Сотня баллист выстрелила в один момент.
Алые звезды снарядов падали вдаль, в сторону врага, где вспыхнула полоса огня.
Стратега окружали арбалетчики и слуги.
Вновь вдохнув ледяной воздух, Таврион, сощурив глаза, скомандовал:
— Поднимите знамёна!
Слуги помчались к разным башням, где вскоре поднялись вверх отражающей свет белизны штандарты.
Сигнал поднял из руин тысячи лучников, которые разряженными цепями двинулись по грудам обломков, стреляя беспрерывно. И снаряды летели, усыпая все впереди.
Из огня выбегали горящие тела, рвущие воздух звериными воплями боли, и падали, усеянные стрелами.
Распахнулись двери разрушенного дворца, испустив белые ряды, что выдвигались из глубины, выстраиваясь колонной на площади.
Таврион орал:
— Разгром! Убейте их всех! Идите за мной, и я вырву у них нашу победу!
Эхом одобряющего кровожадного рёва отозвались ряды. Из-под шлемов доносились крики радости и жажды боя.
Колонна, сверкая чешуёй отдельных воителей двинулась, переливаясь светом.
Небеса раскрылись и столбы света вдарили по городу, облекая в коридор колонну рыцарей.
Огонь затухал, и уже в руинах сбивались в стаи беснующиеся твари в черной броне, с топорами и копьями, скрытые от стрел круглыми щитами.
Рыцари медленно выстраивались, пока по флангам вылились на серые дюны отряды ополченцев, ринувшиеся в бой, они схватывались среди груд камней с поредевшими бандами тварей, валили их, затаптывая в стремительной атаке. Над головами их мчались стрелы, нескончаемо летели камни, разбиваясь на куски где-то впереди. Где-то позади скрипели и шумели огромные рычаги, кидающие вдаль снаряды, кричали инженеры, бегали и суетились прислужники, таскали ядра и копья, натягивали противовесы, закрепляли канаты.

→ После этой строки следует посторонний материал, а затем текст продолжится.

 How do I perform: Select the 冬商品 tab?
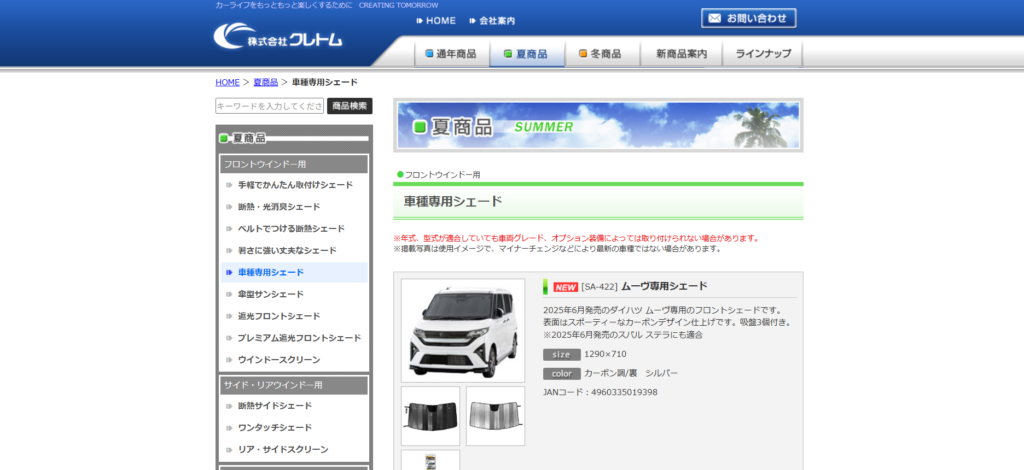pyautogui.click(x=600, y=54)
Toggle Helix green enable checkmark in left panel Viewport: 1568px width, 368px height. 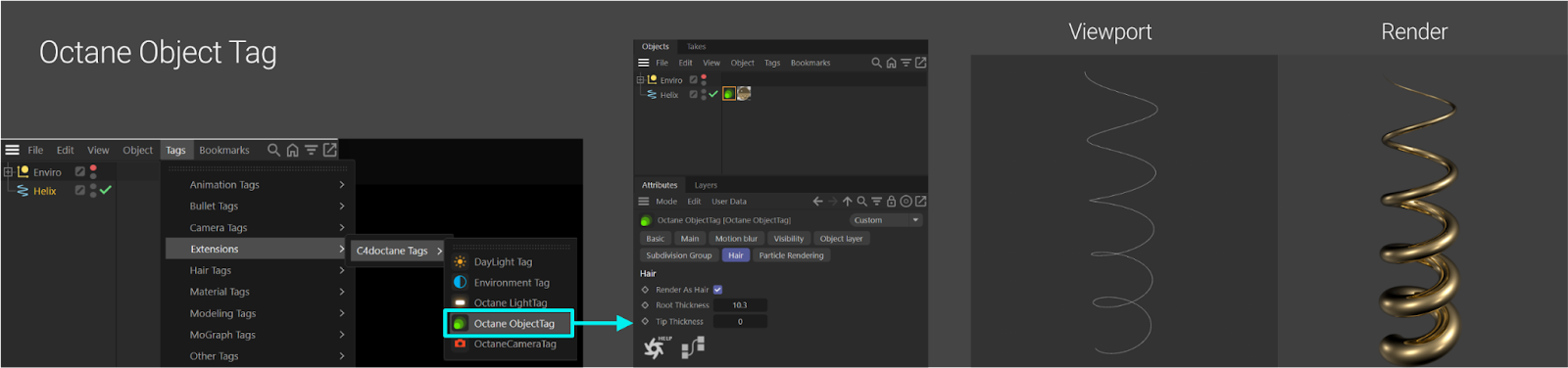pyautogui.click(x=105, y=190)
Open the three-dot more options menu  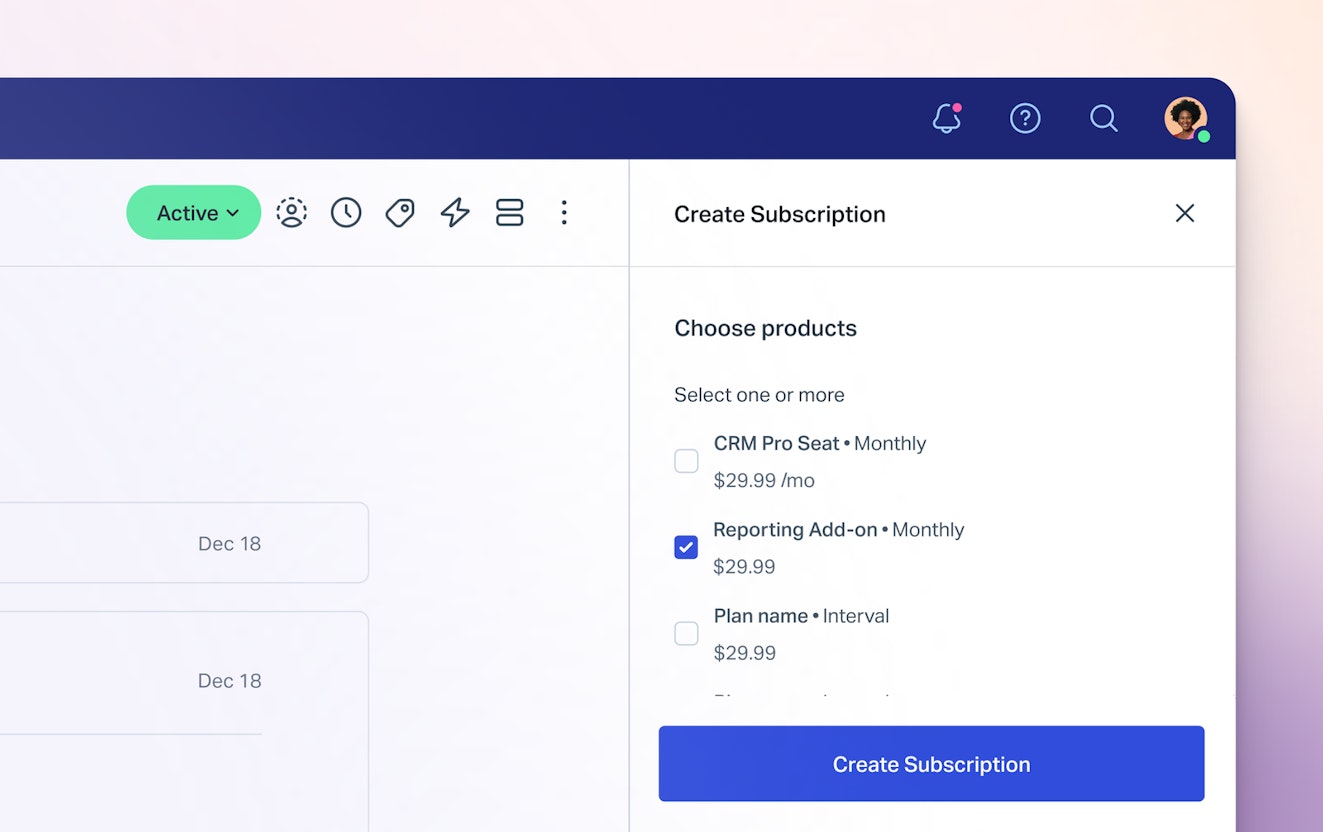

Рыцари вышли тогда на огромную гряду, бывшую когда-то прекрасным дворцом, и перед ними росла черная толпа, огрызаясь ненавистью, парящей в воздухе. В эту толпу падали камни и стрелы, раздражая её, словно бешенный дождь тёмное озеро. Там, за ними где-то лежали в дребезги разбитые метательные машины, бегали отдельные лучники, пускающие тревожащие стрелы.
Враг был в смятении.
Противник горел, кричал, огрызался.
По флангам наступали колоннами между полуразрушенных корпусов ополченцы, они гнали тварей, бегущих в рассыпную, на тех падали стрелы, они падали, их растаптывали наступающие, раздавались крики боли отступающих и восторженный рёв побеждающих.
Но собрались банды. Железная воля с той стороны воссоединила разрозненные потоки серокожих уродцев и те сплотились в непонятные кучи, закрытые, как чешуёй большими деревянными щитами.
Вопль.
Хрип.
Стон.
Построившись в фалангу, ощетинившуюся копьями, ополченцы двинулись.
Началась рубка.
Хруст.
Треск.
Лязг.
Ряды людей наступали, постепенно давя и закалывая столпившихся противников. Твари падали, многие копья протыкали их в зазоры черной грубой брони, топоры мяли их шлема. Серокожие пятились и отбивались, бросали камни, делали выпады, бросались и тут же насаживались на клинки.
Позади медленно и гнетуще шедшей фаланги оставались передавленные трупы тварей.